• **TAREFA PROPOSTA 1**
Diga se cada afirmação a seguir está de acordo com o texto sobre Divinópolis, respondendo sim ou não e citando literalmente o trecho que decide a questão. (a) O evento na praça era patrocinado pela Secretaria Municipal de Cultura. (b) Quem acertava a resposta recebia o prêmio sem precisar dizer o nome. (c) Quem desconfiou da ajuda dada às crianças foi um vendedor de óleos sagrados.
• **TAREFA PROPOSTA 2**
Prossiga o texto sobre Divinópolis a partir da última fala que aparece nele.

• **TEXTO DE ORIGEM**
☆ ☆ ☆

PROCURANDO ADÉLIA PRADO
Divinópolis é a cidade que abriga o ser iluminado chamado Adélia Prado, uma escritora cujo brilho já começa nos títulos que escolhe. A fama não lhe apagou a modéstia e ela se manteve fiel às suas origens sem se deixar seduzir pelo esplendor dos holofotes. Como seria bom conhecê-la para uma breve tietagem!
Aproveitando que estava por perto resolvi dar uma esticada até lá para conferir; quem sabe não a encontraria numa padaria qualquer? A cidade tem ruas de tão grande extensão que, se alguém lhe disser "pegue a rua Rio de Janeiro e vá até o fim", pode estar certo de que essa pessoa deseja que você saia da cidade.
Era um sábado e então me deparei com uma praça cheia de gente. Pensei que fosse o homem da cobra fazendo uma apresentação, um vendedor de óleos sagrados ou coisa parecida, mas não era. Tinha um alto-falante ligado; uma mulher falava com ar professoral sobre um evento tipo semana-de-qualquer-coisa, patrocinado pela Secretaria Municipal de Cultura. Um mar de gente reunida e sorteio de prêmios.
Alguém fazia uma pergunta do tipo cultura de almanaque e se a pessoa acertasse a resposta, dizia o nome e recebia um prêmio. Dei chance a uma garotinha de ganhar dois deles soprando as respostas até que outras crianças começaram a me rodear, como se eu fosse uma espécie de salvador da pátria. Uma enérgica professora, que trabalhava na organização do evento, desconfiou de minha ajuda e resolveu conferir.
- Quem é o senhor?
- Um curioso apenas.
- Por favor, então permaneça curioso e não atrapalhe a brincadeira!

☆ ☆ ☆

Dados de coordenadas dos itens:
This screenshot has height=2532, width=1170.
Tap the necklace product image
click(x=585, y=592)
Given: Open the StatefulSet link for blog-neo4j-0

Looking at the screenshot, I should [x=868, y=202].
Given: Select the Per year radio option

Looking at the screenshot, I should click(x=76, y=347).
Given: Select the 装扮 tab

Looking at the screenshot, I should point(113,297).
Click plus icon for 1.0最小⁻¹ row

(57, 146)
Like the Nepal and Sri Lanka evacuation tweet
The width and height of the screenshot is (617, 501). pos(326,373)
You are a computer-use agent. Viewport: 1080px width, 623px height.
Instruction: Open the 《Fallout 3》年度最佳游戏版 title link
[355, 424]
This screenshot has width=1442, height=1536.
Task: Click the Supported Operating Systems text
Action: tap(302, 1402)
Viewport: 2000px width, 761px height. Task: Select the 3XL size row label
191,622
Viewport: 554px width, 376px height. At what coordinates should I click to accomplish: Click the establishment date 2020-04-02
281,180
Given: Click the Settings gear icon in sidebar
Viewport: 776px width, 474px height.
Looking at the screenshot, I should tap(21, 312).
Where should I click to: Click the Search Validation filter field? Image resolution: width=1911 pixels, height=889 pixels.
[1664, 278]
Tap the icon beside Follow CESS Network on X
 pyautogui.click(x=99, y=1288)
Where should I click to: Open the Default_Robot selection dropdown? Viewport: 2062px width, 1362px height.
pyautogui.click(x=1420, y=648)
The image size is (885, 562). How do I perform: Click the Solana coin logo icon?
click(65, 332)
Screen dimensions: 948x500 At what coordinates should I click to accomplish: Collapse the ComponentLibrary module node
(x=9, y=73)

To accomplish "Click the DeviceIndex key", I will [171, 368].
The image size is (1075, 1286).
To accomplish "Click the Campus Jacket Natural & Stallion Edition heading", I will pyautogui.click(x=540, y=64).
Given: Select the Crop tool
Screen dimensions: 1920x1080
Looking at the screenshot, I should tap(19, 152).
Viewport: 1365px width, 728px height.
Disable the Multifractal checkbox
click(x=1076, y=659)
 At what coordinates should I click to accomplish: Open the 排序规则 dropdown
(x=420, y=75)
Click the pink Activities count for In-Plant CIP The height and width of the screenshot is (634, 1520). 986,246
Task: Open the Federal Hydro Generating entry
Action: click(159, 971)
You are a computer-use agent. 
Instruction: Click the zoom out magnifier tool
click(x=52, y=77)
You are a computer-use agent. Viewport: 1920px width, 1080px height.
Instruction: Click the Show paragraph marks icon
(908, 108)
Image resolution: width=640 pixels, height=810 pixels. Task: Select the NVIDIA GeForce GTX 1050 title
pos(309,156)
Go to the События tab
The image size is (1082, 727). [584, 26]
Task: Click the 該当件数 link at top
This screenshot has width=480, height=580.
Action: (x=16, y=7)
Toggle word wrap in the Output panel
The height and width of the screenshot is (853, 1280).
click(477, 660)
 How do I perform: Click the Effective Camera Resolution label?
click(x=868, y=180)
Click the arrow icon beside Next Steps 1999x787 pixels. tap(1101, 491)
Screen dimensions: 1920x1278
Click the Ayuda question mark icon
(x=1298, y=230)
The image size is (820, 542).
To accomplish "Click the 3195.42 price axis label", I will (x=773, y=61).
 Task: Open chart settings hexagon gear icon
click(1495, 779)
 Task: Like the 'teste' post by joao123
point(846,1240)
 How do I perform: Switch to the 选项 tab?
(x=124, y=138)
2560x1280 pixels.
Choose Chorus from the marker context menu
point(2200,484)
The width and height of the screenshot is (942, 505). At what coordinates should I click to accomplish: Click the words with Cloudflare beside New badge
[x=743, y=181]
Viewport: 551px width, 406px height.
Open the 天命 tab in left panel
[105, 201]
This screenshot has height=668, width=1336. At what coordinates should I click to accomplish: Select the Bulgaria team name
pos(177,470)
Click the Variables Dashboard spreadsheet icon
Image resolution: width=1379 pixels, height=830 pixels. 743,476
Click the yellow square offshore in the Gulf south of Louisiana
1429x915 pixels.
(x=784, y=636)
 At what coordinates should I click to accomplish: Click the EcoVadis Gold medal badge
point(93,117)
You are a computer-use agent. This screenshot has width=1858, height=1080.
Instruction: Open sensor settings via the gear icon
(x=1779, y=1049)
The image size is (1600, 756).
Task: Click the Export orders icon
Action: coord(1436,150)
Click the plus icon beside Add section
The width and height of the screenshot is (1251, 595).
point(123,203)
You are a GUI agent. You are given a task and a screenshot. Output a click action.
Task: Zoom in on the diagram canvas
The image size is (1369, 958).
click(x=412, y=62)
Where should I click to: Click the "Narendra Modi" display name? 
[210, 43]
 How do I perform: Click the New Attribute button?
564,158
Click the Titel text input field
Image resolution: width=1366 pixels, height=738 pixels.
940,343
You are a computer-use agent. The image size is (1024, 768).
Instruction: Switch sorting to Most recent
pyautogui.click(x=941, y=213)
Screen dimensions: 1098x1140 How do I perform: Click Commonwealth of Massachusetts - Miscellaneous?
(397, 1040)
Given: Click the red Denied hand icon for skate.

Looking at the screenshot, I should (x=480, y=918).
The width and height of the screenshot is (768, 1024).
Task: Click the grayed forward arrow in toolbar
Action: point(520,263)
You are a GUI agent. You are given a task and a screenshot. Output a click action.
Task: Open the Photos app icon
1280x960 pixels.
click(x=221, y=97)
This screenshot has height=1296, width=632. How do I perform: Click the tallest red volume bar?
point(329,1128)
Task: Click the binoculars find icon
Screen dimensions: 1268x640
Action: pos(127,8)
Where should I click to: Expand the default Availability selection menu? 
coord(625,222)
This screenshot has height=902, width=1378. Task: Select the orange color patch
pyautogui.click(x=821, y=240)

☆ ☆ ☆

• **RESPOSTA DO EXERCÍCIO 1**
(a) Sim: "patrocinado pela Secretaria Municipal de Cultura".
(b) Não: "se a pessoa acertasse a resposta, dizia o nome e recebia um prêmio".
(c) Não: "Uma enérgica professora, que trabalhava na organização do evento, desconfiou de minha ajuda e resolveu conferir".

• **RESPOSTA DO EXERCÍCIO 2**
Interessei-me em saber algo mais e pedi-lhe para me explicar que evento era aquele, mas ela não tinha tempo. Era a encarregada de falar ao microfone, de conduzir a pauta do evento e outras coisas mais. Eu podia descer vinte e quatro degraus até o subsolo e obter todas as explicações com a professora fulana-de-tal, que não se encontrava. Depois disso topei com um sujeito com cara de personagem à procura de um autor que estava numa barraquinha expondo seus livros. Pareciam impressos na própria cidade, com qualidade gráfica sofrível. Eram versos melancólicos, retratando essas nossas vivências que, sempre que escrevemos, procuramos disfarçar, pensando que as pessoas não saberão disso, jamais. Olhando ora para ele, ora para seus livros, naquele ambiente onde havia uma manifestação de cultura em praça pública, perguntei pela Adélia Prado.
- Ela esteve aqui ontem, mas muito rapidamente. Fizeram-lhe uma pequena homenagem e ela foi embora. Hoje não esteve ainda e nem sei se virá. Ela é muito arredia a estes acontecimentos.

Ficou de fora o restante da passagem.